PASSAGE PROVIDED ->
In Review

Narrative Wounds and Livable Fictions

Bearing witness and fixing blame in Russell Banks’s novel The Sweet Hereafter.

The Sweet Hereafter, (1997) Alliance Communications Corporation

By Matthew Potts

Russell Banks is an author of provocative and moving fictions that explore American life in some of its most hidden and troubling aspects. He has been routinely celebrated for his accomplishments in American letters, an invitation to deliver the 2014 Ingersoll Lecture at Harvard Divinity School not least among his honors. His 1991 novel, The Sweet Hereafter, stands as perhaps his most tragic and well-known work, due in part to Atom Egoyan’s Academy Award–nominated film adaptation. Based on real events, the novel documents the aftermath of a school bus accident in a small Adirondack town that claims the lives of numerous children.1 Spare of plot, the work inhabits with unrelenting deliberation the awful movements of grief and loss in the fictional town of Sam Dent. The surviving driver of the bus, Dolores Driscoll, narrates the first and last sections of the novel, and in many ways her perspective governs the reader’s. Hers are literally the first and last words of this sad story, and her voice is one that follows the cadence of familiar folk wisdom. But a few of her folksy phrases stir questions of deep significance for the careful reader; they raise crucial questions especially for those of us who study, practice, or consider religion. Two phrases, I think, uniquely illuminate this novel: “bearing witness” and “fixing blame.”

In the final section of the novel, before she and her disabled husband, Abbott, head to the midway for the demolition derby and the final day of the county fair, Dolores recollects:

After the accident, I had attended the funerals, but alone, without even Abbott to accompany me; it was a way of bearing witness, I guess you could call it. I kept to myself, spoke to no one, and left immediately after the services. It was just something I had to do, something crucial between me and the children. I don’t think people, the adults, quite wanted me there among them, which was understandable, but I had to do it—for the children, who, if they could have spoken for themselves, would surely have asked me to attend their funerals and say a prayer for each of their dear departed souls. And I did. They would have thought me cowardly if I had stayed home instead. (224)2

Delores must bear witness here, somehow; she must speak for the children who cannot speak for themselves, despite the difficulty and strain this causes her. One cannot help but see a double meaning when reading Dolores’s words, because to bear a witness means not just to offer a witness, but also to suffer a witness, to endure a witness. And this additional—perhaps hidden—meaning demands further consideration from us, I think, especially when we consider how this novel’s plot turns almost entirely upon the false (we might say fictional) testimony of a witness, a witness just learning to speak for herself and who is already a victim in multiple senses of that word: Nichole Burnell, about whom more will shortly be written.

RECORD EXCERPTS ->
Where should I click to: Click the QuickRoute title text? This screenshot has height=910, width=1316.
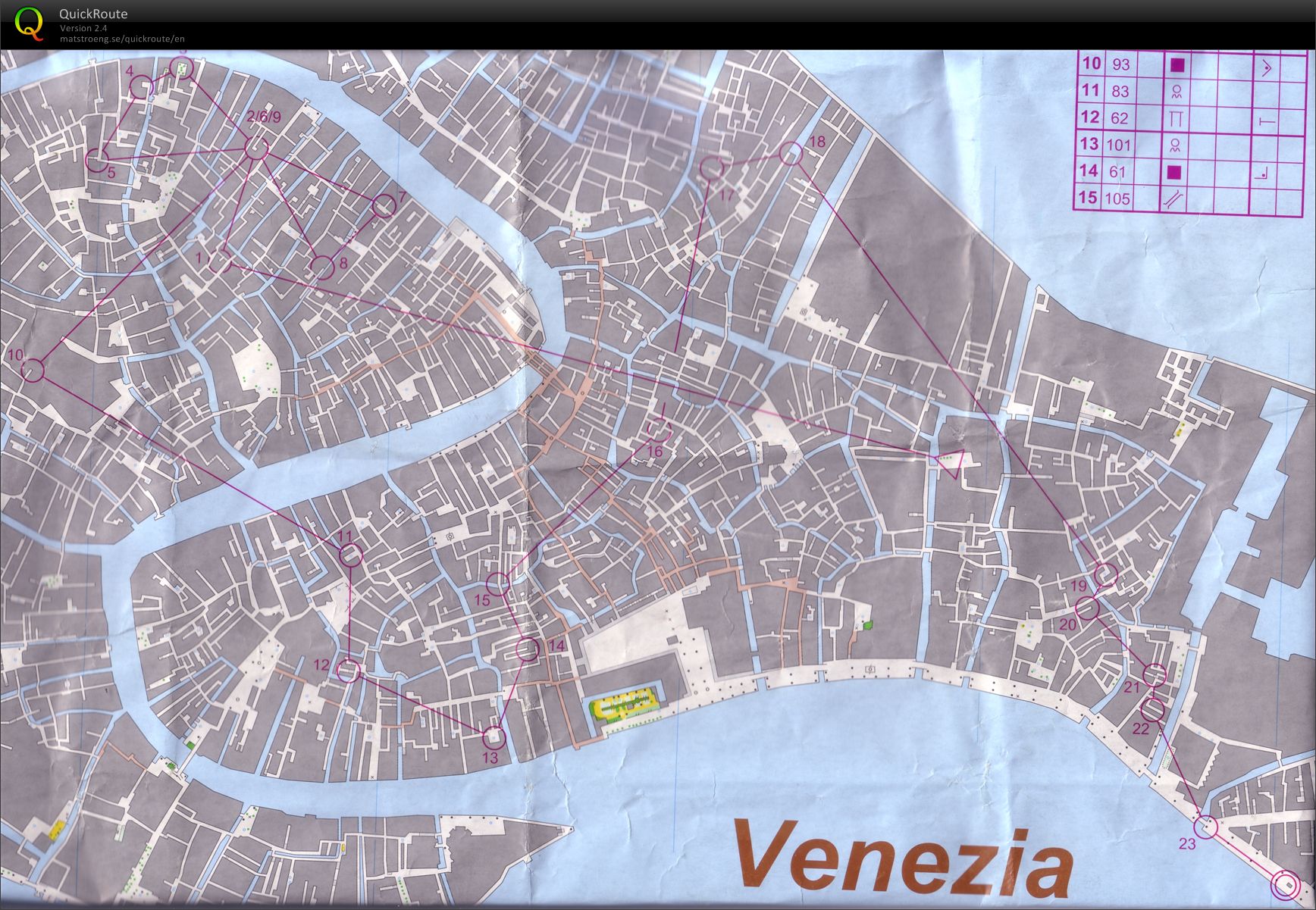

* * *

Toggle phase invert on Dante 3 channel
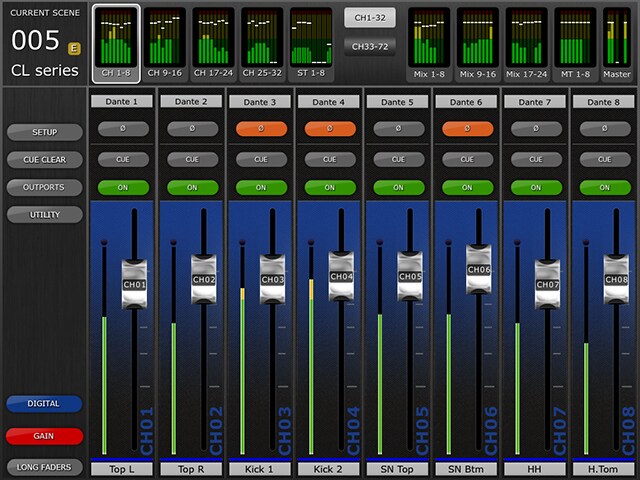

COMPLETE THE FOLLOWING ->
**A)** List every character from the novel who is named in the review of The Sweet Hereafter above.
**B)** Continue the review of The Sweet Hereafter above, starting after its final sentence.

RESPONSES TO THE TASKS ->
**A)** Dolores Driscoll, Abbott, Nichole Burnell

**B)**
At the beginning of the novel Dolores also tells us that “Fixing motives is like fixing blame—the further away from the act you get, the harder it is to single out one thing as having caused it” (10). If The Sweet Hereafter is about bearing witness, then it is also about fixing blame in the wake of disaster, about this community’s struggle to make sense of an unspeakable tragedy and to do so by assigning some responsibility for it. The various mourners of Sam Dent attempt to fix (that is, to mend) the horror of the bus crash by fixing (that is, assigning) blame for the bus crash, by giving it some sense through a coherent story, through a reliable witness—a story and a witness, by the way, that Nichole finally and fictionally bears. But if the novel is the story of a sense-making, then it is also a meditation upon the intractability of senselessness, too, about the absolute impossibility of really fixing blame, of affixing or assigning it in any simple way to human persons in the wake of human tragedy. I think the novel also subtly asks whether the fixing of blame might somehow become the mending of blame, whether there might be some way to fix or repair the necessary and sacrificial processes of sense-making and blame-fixing that always follow tragedy, and what possibility there might be, if any, for real life in the aftermath of all that sense-making sacrifice. I’d like to suggest that the hidden meanings of these phrases, of bearing witness and of fixing blame, are meant to hang together in this novel, and that the way they do so should have profound impact for both fiction readers and for students of religion around questions of sacrifice, redemption, atonement, and forgiveness.

This notion of bearing witness in service of fixing blame is most fully realized, of course, in the character of Mitchell Stephens, the personal injury lawyer who comes to Sam Dent full of rage and righteous indignation and in search of justice. As Stephens tells us:

So that winter morning when I picked up the paper and read about this terrible event in a small town upstate, with all those kids lost, I knew instantly what the story was; I knew at once that it wasn’t an “accident” at all. There are no accidents. I don’t even know what the word means, and I never trust anyone who says he does. (91)

There’s always a reason for tragedy, Stephens says, and usually the reason is greed. The only way to check that greed is to manipulate it, to force those who budget tragedy into their bottom lines to assign it a considerable monetary cost, so that they will see it as a savings to “build the bus with the extra bolt, or add the extra yard of guardrail” (91). And so Stephens goes in search of what he needs: witnesses, people who can tell the right story. In order to hold someone accountable, in order to settle accounts, Stephens needs someone to give an account. What makes him a skilled and successful personal injury lawyer is his capacity for finding and cultivating the right kind of stories. The law, he demands, redeems loss—that is, losses can be paid for and prevented, as long as the right story is told to the right person in the right way. This telling is what Stephens calls the truth, and Stephens depends almost entirely upon Nichole Burnell to bear witness to his truth.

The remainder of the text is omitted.